「ヒッチハイク」

一条真也です。
金沢に来ています。シネアドのチェックを兼ねてイオンシネマ金沢で日本映画ヒッチハイクのレイトショーを観ました。時間が遅いせいもありますが、映画館そのものがガラガラで怖かったです。帰りは外が大雨で何度も雷が光って怖かったです。映画そのものはあまり怖くありませんでした。一言でいうと、「変な映画」でありました。


ヤフー映画の「解説」には、「匿名掲示板『2ちゃんねる』のオカルト板スレッド『死ぬ程洒落にならない怖い話を集めてみない?』(通称:洒落怖)で話題を呼んだ都市伝説を映画化。人里離れた山道でヒッチハイクをした若者たちの運命を描く。『コープスパーティー』シリーズなどの山田雅史が監督、『きさらぎ駅』などの宮本武史が脚本を担当。ダンスボーカルユニット『原因は自分にある。

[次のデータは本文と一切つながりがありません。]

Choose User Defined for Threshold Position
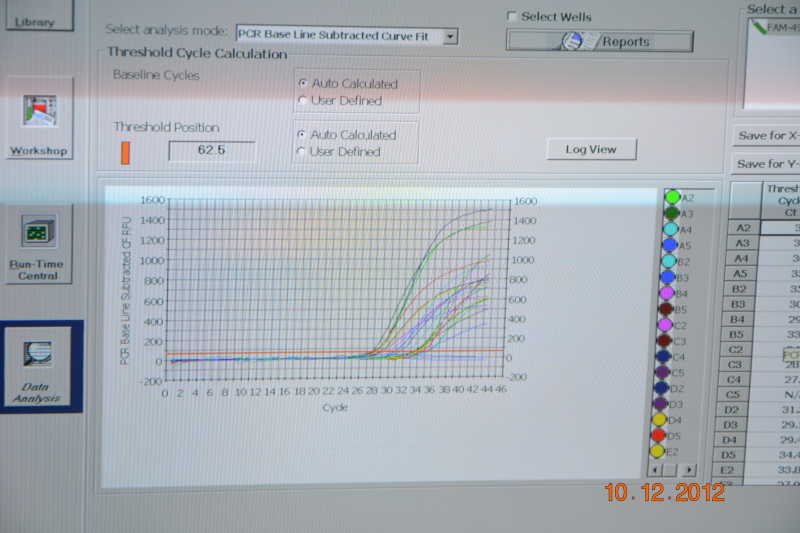tap(303, 152)
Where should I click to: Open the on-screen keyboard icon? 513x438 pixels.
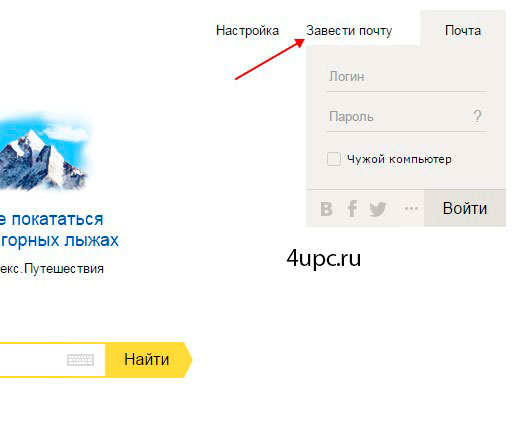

』のメンバーで、『レッドブリッジ』シリーズなどに出演してきた大倉空人が主演を務めた」とあります。

 

ヤフー映画の「あらすじ」は、以下の通りです。
「女子大生の涼子と茜は、ハイキングの帰りに山道で迷って立ち往生してしまう。さらに涼子は足を負傷し、茜の恋人も都合が悪いため、二人は意を決してヒッチハイクに挑む。すると、山奥にもかかわらず1台のキャンピングカーが停車し、ジョージと名乗るカウボーイの格好をした男が現れる。彼は二人の頼みを快諾し、車内に招き入れるが、中にいたジョージの家族は異様な雰囲気を漂わせていた。一方、親にウンザリしていた山崎健(大倉空人)は友人を誘い、涼子たちと同じ山でヒッチハイクの旅をする」



この映画、じつは、けっこう楽しみにしていました。川崎麻世が出ていたからです。彼はジャニーズ事務所の出身で、アイドルとして一世を風靡した田原俊彦近藤真彦とほぼ同世代ですが、彼らほど脚光を浴びることはありませんでした。早稲田大学の芸能研究サークル「たのきん研究会」のメンバーだったわたしは、先輩が「本当はトシちゃんよりも、マッチよりも、川崎麻世が一番スター性がある。マスクもいいし、足が長くてスタイルもいい。それなのに売れないのは、整いすぎているからだ」と講釈を垂れたのを聴いて以来、彼には興味を抱いていたのです。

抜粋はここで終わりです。